Science

Maker of Predator Drones Want to Add Lasers by 2017

Pew-pew.

by Ben Guarino
Flickr.com/KAZ Vorpal

General Atomics Aeronautical Systems, Inc., the creators of the famous (or infamous, if you like) military Reaper and Predator drones, recently announced its flying robots are missing a little something: High-energy lasers. Solid-state, 150-kilowatt lasers could be a reality as early as 2017, General Atomics executives told Defense One.

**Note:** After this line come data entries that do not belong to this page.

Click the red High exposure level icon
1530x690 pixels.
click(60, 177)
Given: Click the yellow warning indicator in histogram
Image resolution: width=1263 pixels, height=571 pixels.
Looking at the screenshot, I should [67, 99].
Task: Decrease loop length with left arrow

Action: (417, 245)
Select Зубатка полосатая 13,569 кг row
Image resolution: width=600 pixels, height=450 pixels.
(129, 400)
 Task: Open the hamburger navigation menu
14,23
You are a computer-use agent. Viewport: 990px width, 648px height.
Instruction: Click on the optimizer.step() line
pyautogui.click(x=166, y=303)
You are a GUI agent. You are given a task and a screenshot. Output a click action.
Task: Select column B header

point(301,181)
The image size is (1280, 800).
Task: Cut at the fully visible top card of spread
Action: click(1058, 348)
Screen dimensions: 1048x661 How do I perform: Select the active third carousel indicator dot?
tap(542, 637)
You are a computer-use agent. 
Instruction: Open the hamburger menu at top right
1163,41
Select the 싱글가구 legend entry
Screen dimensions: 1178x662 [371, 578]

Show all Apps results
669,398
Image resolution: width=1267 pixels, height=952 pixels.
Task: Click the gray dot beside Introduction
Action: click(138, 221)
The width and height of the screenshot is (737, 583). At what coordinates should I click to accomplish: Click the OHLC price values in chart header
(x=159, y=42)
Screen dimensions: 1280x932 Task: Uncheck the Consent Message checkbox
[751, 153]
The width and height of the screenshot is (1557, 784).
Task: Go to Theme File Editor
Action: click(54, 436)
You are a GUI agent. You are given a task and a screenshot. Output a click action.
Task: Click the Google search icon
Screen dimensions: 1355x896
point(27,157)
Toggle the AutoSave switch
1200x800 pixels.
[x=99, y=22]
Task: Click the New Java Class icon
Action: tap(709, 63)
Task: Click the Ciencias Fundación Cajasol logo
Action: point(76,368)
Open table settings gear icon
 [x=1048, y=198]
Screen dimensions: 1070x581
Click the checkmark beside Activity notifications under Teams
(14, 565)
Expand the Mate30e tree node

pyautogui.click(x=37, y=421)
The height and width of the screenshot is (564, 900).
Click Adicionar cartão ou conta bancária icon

Over the past decade, laser weapons have moved out of the realm of speculation and on to military vehicles. In November 2014, the Navy tested its Laser Weapon System at sea. With an output of 30 kilowatts, the LaWS system was strong enough to blow small drone targets out of the air:

General Atomics’ lasers will have five times the juice. But drones will be a particularly tough platform for lasers, considering the vibrations of flight and targeting a laser through air potentially clouded with dust and other particulate matter. As General Atomics Vice President Michael Perry pointed out to Defense One.

“Before you spend any money on a laser you better darn well show that you can acquire, ID, and track the objects of interest so that you could put a laser on them,” said Perry. “You have to be able to compensate for aero-optic distortion.”

If General Atomics is successful, the company envisions drones taking on defensive roles — shooting down other drones or aircraft, for instance — in addition to their historically offensive, smite-from-the-heavens missions.